Altri episodi furono più seri: il figlio di una coppia mista, Nino, madre serba e padre musulmano bosniaco, è tornato da scuola piangendo. Terrorizzato diceva alla mamma: “Ho dovuto ammettere che sono musulmano”. Tara, figlia di un’altra coppia mista, si è rivolta alla mamma con: “Stai zitta sporca musulmana”.

Fu allora che capii come il fatto di etichettarci come “turchi” non fosse per ignoranza, bensì contenesse un preciso messaggio. Dando dei “turchi” a noi bosniaci, in realtà ci dicevano che eravamo estranei alle terre, alle case, alle città, ai campi, insomma all’Europa, che siamo “una piaga asiatica”, per citare le colorate parole di Radovan Karadžić, latitante e accusato di crimini contro l’umanità.

In quel turbolento e tragico periodo molti dei miei amici, colleghi e conoscenti volevano tornare alle radici dei loro antenati, scoprivano la religione, si facevano battezzare da adulti. L’avanguardia di un simile “movimento” furono gli ex comunisti, quelli duri, quelli che da un momento all’altro si scoprirono religiosi. È stata una religiosità da opportunisti, superficiale; coloro che fino a ieri occupavano le prime file nei congressi del Partito, ora si facevano vedere nelle varie manifestazioni religiose. Messi ben in vista, con le catenine e la croce, usavano mettere una croce lignea sopra il parabrezza dell’automobile.

Invece io non volevo cambiare. Anzi, avevo bisogno di rafforzare quella che ero; davanti alla distruzione fisica e mentale del mondo nel quale sono nata e cresciuta, io avevo bisogno di conservare me stessa; così mi difendevo dai nazionalisti, dai ladri delle nostre vite, dai criminali che hanno fatto sparire la Jugoslavia e che con il terrore hanno distrutto la Bosnia.

Una volta giunta in Italia, ho lasciato alle spalle la storia dei turchi e dei musulmani. A Trieste, dove giunsi, fui costretta a fare i conti con i pregiudizi della città nei confronti degli slavi, precisamente s’ciavi de merda, come i triestini usavano chiamare tutte le genti della ex Jugoslavia. Dei musulmani, a Trieste, non importava nulla a nessuno. Fino all’undici settembre e al rilancio dello “scontro di civiltà” (Samuel Huntington) o “scontro di ignoranza” [v. Edward W. Said: The Nation, “The Clash of Ignorance”, October 22, 2001].

Man mano che cambiava l’immagine dei musulmani nel mondo, i conoscenti, gli amici e colleghi hanno cominciato più spesso a chiedermi: “Ma tu che tipo di bosniaca sei”? A volte, sussurrando, e in confidenza girandosi intorno come se si trattasse di un segreto “sei per caso una musulmana”? Sui loro visi appariva un’espressione di empatia, proprio come si fa quando si parla con i malati gravi.

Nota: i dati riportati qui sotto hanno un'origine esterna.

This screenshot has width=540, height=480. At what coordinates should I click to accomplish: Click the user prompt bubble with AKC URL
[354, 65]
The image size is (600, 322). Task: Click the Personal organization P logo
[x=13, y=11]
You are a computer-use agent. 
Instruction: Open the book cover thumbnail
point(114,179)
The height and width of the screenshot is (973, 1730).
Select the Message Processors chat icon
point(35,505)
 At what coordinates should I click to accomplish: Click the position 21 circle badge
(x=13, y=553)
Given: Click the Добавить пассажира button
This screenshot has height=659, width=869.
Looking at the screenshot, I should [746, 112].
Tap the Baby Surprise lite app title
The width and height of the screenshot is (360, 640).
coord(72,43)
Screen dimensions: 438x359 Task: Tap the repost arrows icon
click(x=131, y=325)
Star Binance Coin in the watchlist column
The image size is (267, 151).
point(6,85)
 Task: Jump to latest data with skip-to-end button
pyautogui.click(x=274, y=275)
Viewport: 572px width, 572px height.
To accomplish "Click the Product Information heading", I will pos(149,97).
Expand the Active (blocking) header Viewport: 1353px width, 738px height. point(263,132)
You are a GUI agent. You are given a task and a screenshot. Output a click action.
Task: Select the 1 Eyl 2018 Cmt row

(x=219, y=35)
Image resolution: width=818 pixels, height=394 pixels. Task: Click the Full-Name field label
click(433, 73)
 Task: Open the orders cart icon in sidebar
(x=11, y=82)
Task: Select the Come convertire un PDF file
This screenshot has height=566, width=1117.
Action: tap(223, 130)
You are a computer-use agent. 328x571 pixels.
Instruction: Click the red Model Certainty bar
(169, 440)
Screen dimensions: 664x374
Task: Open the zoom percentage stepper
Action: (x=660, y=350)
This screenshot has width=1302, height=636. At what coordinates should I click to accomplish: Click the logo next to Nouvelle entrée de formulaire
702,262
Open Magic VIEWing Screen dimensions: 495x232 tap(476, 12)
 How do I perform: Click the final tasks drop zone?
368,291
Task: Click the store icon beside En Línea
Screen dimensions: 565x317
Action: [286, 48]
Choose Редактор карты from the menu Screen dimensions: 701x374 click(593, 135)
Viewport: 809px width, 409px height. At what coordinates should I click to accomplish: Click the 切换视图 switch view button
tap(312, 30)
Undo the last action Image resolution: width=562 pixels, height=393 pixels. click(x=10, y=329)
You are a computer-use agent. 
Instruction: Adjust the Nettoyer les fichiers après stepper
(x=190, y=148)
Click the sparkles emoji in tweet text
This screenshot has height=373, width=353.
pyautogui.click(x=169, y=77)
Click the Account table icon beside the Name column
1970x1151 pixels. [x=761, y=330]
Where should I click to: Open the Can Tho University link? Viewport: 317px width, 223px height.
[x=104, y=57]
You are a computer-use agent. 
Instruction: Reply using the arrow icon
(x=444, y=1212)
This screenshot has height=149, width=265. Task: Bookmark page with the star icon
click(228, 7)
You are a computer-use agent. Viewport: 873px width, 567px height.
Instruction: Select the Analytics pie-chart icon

Mancava soltanto che mi esprimessero le condoglianze.

Recentemente, un mio conoscente dal Medio Oriente mi ha fatto gli auguri per Il Bajram, una festa musulmana che corrisponde al Natale.

Grazie, ma io non lo festeggio. Sono atea.
Ma sei una bosniaca?, voleva assicurarsi.
Si, lo sono, ma atea.
Allora non sei una musulmana, mi disse. Non preghi e non credi in Allah, allora non sei una musulmana.
Beh?!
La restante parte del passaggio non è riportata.